• [EXERCISE] Nothing in the records should change; write them all out exactly.

• [DATA]
Start of Block
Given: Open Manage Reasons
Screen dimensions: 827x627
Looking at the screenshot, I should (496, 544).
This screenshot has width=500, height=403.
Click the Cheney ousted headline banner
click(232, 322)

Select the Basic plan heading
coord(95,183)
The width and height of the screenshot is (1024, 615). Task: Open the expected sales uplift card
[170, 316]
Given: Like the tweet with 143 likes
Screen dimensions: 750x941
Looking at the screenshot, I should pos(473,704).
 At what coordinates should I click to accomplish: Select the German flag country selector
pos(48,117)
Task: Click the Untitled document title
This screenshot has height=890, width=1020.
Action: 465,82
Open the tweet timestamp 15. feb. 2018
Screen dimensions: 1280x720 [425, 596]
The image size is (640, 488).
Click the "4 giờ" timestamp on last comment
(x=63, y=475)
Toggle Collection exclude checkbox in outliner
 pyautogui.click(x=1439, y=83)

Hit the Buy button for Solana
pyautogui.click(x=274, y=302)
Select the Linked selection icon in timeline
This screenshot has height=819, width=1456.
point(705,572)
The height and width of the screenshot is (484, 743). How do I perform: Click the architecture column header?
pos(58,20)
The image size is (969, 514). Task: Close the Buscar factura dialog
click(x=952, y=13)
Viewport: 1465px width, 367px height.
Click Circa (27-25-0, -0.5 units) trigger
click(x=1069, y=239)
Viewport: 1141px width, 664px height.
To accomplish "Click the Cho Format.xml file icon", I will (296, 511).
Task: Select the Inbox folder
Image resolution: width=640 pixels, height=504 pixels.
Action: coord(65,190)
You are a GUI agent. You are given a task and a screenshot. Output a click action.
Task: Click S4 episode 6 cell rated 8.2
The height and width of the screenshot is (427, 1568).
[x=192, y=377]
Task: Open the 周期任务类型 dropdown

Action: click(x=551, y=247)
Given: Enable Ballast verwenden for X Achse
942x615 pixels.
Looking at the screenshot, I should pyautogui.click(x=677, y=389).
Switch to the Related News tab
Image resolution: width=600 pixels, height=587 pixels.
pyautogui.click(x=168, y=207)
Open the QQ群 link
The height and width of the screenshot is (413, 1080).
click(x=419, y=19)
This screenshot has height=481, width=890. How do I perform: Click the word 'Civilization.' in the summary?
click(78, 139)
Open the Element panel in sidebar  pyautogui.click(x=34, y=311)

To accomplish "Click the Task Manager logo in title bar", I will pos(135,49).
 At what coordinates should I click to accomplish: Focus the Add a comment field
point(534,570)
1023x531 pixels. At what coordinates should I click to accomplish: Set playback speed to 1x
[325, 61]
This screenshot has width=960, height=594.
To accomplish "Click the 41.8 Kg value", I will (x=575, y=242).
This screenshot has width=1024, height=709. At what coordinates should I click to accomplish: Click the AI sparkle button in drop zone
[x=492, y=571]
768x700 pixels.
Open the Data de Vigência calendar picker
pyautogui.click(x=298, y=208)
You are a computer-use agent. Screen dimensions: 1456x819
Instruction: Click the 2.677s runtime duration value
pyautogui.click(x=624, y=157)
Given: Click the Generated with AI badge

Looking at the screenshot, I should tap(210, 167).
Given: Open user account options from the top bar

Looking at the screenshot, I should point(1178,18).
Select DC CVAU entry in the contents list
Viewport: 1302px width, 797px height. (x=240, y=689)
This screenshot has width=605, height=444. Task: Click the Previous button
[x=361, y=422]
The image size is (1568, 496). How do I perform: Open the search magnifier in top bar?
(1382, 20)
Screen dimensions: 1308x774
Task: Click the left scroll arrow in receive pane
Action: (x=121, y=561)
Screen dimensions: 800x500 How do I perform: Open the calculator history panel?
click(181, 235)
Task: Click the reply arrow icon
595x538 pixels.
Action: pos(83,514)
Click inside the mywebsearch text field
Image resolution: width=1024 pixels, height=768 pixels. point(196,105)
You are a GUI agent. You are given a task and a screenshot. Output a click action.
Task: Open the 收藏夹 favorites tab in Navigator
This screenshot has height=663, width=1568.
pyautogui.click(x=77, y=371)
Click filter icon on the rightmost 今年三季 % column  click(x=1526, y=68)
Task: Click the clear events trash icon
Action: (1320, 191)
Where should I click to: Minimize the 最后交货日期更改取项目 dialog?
End of Block
• [RESPONSE TO THIS EXERCISE]
Given: Open Manage Reasons
Screen dimensions: 827x627
Looking at the screenshot, I should (496, 544).
This screenshot has width=500, height=403.
Click the Cheney ousted headline banner
click(232, 322)

Select the Basic plan heading
coord(95,183)
The width and height of the screenshot is (1024, 615). Task: Open the expected sales uplift card
[170, 316]
Given: Like the tweet with 143 likes
Screen dimensions: 750x941
Looking at the screenshot, I should pos(473,704).
 At what coordinates should I click to accomplish: Select the German flag country selector
pos(48,117)
Task: Click the Untitled document title
This screenshot has height=890, width=1020.
Action: 465,82
Open the tweet timestamp 15. feb. 2018
Screen dimensions: 1280x720 [425, 596]
The image size is (640, 488).
Click the "4 giờ" timestamp on last comment
(x=63, y=475)
Toggle Collection exclude checkbox in outliner
 pyautogui.click(x=1439, y=83)

Hit the Buy button for Solana
pyautogui.click(x=274, y=302)
Select the Linked selection icon in timeline
This screenshot has height=819, width=1456.
point(705,572)
The height and width of the screenshot is (484, 743). How do I perform: Click the architecture column header?
pos(58,20)
The image size is (969, 514). Task: Close the Buscar factura dialog
click(x=952, y=13)
Viewport: 1465px width, 367px height.
Click Circa (27-25-0, -0.5 units) trigger
click(x=1069, y=239)
Viewport: 1141px width, 664px height.
To accomplish "Click the Cho Format.xml file icon", I will (296, 511).
Task: Select the Inbox folder
Image resolution: width=640 pixels, height=504 pixels.
Action: coord(65,190)
You are a GUI agent. You are given a task and a screenshot. Output a click action.
Task: Click S4 episode 6 cell rated 8.2
The height and width of the screenshot is (427, 1568).
[x=192, y=377]
Task: Open the 周期任务类型 dropdown

Action: click(x=551, y=247)
Given: Enable Ballast verwenden for X Achse
942x615 pixels.
Looking at the screenshot, I should pyautogui.click(x=677, y=389).
Switch to the Related News tab
Image resolution: width=600 pixels, height=587 pixels.
pyautogui.click(x=168, y=207)
Open the QQ群 link
The height and width of the screenshot is (413, 1080).
click(x=419, y=19)
This screenshot has height=481, width=890. How do I perform: Click the word 'Civilization.' in the summary?
click(78, 139)
Open the Element panel in sidebar  pyautogui.click(x=34, y=311)

To accomplish "Click the Task Manager logo in title bar", I will pos(135,49).
 At what coordinates should I click to accomplish: Focus the Add a comment field
point(534,570)
1023x531 pixels. At what coordinates should I click to accomplish: Set playback speed to 1x
[325, 61]
This screenshot has width=960, height=594.
To accomplish "Click the 41.8 Kg value", I will (x=575, y=242).
This screenshot has width=1024, height=709. At what coordinates should I click to accomplish: Click the AI sparkle button in drop zone
[x=492, y=571]
768x700 pixels.
Open the Data de Vigência calendar picker
pyautogui.click(x=298, y=208)
You are a computer-use agent. Screen dimensions: 1456x819
Instruction: Click the 2.677s runtime duration value
pyautogui.click(x=624, y=157)
Given: Click the Generated with AI badge

Looking at the screenshot, I should tap(210, 167).
Given: Open user account options from the top bar

Looking at the screenshot, I should point(1178,18).
Select DC CVAU entry in the contents list
Viewport: 1302px width, 797px height. (x=240, y=689)
This screenshot has width=605, height=444. Task: Click the Previous button
[x=361, y=422]
The image size is (1568, 496). How do I perform: Open the search magnifier in top bar?
(1382, 20)
Screen dimensions: 1308x774
Task: Click the left scroll arrow in receive pane
Action: (x=121, y=561)
Screen dimensions: 800x500 How do I perform: Open the calculator history panel?
click(181, 235)
Task: Click the reply arrow icon
595x538 pixels.
Action: pos(83,514)
Click inside the mywebsearch text field
Image resolution: width=1024 pixels, height=768 pixels. point(196,105)
You are a GUI agent. You are given a task and a screenshot. Output a click action.
Task: Open the 收藏夹 favorites tab in Navigator
This screenshot has height=663, width=1568.
pyautogui.click(x=77, y=371)
Click filter icon on the rightmost 今年三季 % column  click(x=1526, y=68)
Task: Click the clear events trash icon
Action: (1320, 191)
Where should I click to: Minimize the 最后交货日期更改取项目 dialog?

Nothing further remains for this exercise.